After the war, in an effort to keep countries from rearming, The League of Nations implemented sanctions against Germany. The sanctions were ineffective because too many countries were either allied with Germany or remained neutral, ignoring the sanctions by continuing to trade. The League of Nations waned as the power of Germany, Italy and Japan lead toward WWII. In retrospect, it was believed that such an organization can only work if the United States takes an active leadership role. Some even believed this lack of US involvement lead to war. At war’s end in 1945 the League of Nations was replaced by the United Nations, a shared idea between Winston Churchill and President Roosevelt.

In 1945 the UN had 51 members, it now has 193 of which more than two thirds are developing countries. It is the principal outlet for their foreign relations initiatives, and for many developing countries, the UN is the source of their diplomatic influence and their moral equivalency. Every country on earth, facing conflict, needs to believe in an organization that can, through its wisdom and experience, bring hope to implacable situations. Supporters of the United Nations need to shore up strength against what could become an indifferent and soulless world leading to more war.

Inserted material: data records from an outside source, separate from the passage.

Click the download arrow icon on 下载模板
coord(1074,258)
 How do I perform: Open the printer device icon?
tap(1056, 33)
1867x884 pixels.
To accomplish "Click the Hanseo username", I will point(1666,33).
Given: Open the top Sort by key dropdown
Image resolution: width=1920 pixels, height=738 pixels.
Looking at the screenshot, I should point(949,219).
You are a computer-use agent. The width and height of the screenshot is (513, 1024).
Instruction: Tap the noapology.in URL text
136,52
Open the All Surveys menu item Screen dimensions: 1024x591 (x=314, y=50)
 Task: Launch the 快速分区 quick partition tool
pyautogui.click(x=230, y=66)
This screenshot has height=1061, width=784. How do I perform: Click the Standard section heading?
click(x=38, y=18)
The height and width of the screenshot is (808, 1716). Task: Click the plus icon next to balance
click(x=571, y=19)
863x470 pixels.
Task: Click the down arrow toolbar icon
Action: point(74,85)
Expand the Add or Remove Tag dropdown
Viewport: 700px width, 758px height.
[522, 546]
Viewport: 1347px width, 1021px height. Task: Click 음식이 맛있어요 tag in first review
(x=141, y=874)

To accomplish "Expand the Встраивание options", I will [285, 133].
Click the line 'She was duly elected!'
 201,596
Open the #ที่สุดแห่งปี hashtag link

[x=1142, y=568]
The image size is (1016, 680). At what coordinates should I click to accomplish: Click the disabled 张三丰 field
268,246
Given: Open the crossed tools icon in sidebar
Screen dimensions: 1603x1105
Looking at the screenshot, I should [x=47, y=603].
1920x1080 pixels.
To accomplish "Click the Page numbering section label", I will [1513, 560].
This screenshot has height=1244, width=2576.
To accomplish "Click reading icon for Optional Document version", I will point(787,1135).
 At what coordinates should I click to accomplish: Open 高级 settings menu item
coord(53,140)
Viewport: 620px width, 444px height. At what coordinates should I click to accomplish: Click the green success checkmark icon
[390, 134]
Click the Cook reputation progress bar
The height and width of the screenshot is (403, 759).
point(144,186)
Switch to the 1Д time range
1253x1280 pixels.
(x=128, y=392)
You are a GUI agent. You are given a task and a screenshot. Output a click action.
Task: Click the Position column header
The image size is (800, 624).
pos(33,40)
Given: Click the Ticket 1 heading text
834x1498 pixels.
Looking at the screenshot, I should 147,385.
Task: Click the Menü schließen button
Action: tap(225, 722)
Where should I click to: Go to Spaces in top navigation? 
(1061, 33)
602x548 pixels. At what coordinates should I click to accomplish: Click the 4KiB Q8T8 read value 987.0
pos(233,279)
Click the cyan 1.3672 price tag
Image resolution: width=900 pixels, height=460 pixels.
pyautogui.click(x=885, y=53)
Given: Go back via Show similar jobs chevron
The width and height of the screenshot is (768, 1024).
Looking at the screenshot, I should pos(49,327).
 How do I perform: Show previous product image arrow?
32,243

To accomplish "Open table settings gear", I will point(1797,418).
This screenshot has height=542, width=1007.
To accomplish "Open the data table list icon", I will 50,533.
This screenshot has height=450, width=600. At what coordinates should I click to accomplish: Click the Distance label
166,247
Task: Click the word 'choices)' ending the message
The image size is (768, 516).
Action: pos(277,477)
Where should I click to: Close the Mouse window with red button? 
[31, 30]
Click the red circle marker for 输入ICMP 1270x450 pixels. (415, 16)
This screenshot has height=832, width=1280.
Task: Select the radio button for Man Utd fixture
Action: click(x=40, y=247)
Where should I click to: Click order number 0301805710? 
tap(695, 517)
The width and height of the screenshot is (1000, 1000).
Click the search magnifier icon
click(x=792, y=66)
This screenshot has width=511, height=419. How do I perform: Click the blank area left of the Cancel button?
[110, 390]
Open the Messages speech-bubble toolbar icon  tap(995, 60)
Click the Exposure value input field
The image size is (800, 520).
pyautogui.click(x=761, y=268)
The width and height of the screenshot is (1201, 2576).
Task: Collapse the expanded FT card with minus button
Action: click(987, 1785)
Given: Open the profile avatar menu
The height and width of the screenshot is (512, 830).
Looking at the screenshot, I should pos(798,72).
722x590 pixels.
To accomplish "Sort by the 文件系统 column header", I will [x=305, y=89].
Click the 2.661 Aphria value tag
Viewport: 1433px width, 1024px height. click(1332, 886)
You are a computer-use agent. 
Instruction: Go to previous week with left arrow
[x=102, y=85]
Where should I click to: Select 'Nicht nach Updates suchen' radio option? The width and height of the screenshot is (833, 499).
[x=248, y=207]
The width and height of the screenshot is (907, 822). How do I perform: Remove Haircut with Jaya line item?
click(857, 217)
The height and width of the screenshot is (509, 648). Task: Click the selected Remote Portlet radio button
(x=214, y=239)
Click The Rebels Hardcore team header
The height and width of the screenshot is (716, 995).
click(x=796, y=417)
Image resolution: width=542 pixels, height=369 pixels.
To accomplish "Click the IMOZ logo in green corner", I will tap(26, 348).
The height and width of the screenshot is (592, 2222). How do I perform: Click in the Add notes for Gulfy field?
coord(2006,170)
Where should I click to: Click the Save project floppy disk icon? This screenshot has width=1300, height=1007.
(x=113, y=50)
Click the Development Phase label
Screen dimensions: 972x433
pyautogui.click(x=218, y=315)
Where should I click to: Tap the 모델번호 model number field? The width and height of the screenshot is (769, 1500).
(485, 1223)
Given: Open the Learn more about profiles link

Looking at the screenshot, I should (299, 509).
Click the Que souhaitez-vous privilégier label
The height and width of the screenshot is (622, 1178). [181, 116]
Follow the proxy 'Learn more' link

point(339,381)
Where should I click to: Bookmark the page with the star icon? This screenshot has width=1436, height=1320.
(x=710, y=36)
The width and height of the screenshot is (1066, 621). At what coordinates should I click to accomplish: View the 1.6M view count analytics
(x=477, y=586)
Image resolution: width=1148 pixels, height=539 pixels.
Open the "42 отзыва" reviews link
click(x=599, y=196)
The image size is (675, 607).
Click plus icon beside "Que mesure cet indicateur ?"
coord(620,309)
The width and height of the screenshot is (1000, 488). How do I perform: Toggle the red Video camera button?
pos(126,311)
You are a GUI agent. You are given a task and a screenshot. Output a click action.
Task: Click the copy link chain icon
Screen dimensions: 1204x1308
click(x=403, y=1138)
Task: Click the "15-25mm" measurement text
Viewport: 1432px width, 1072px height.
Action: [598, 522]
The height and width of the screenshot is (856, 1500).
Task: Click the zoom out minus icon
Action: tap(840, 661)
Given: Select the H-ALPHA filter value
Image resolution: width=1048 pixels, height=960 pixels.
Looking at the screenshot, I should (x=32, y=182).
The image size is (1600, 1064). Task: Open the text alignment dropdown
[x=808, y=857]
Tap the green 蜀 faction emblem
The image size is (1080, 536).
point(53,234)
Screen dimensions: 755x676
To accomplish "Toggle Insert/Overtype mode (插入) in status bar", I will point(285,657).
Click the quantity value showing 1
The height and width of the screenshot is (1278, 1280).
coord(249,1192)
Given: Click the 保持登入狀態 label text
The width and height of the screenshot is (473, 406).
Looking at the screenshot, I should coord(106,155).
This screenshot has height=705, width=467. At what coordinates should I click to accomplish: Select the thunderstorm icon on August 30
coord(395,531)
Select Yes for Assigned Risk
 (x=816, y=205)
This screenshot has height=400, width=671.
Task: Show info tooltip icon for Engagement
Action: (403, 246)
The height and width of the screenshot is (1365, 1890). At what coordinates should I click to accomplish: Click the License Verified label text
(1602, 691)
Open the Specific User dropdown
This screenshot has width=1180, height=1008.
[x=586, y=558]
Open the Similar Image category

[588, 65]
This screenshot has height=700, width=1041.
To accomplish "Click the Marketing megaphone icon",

Freedom is now a contagion, nothing will work unless everyone has equal opportunity. In this new world we are witnessing the consequences of what happens when freedom is long denied. So before we formally relinquish our moral authority, we must reflect carefully on our choice — to be on the side of justice for those who want to live in a free world, or to become bogged down by political ramifications. Hopefully, through the auspices of the United Nations, the aspirations of those who come seeking justice will be heard and dealt with accordingly.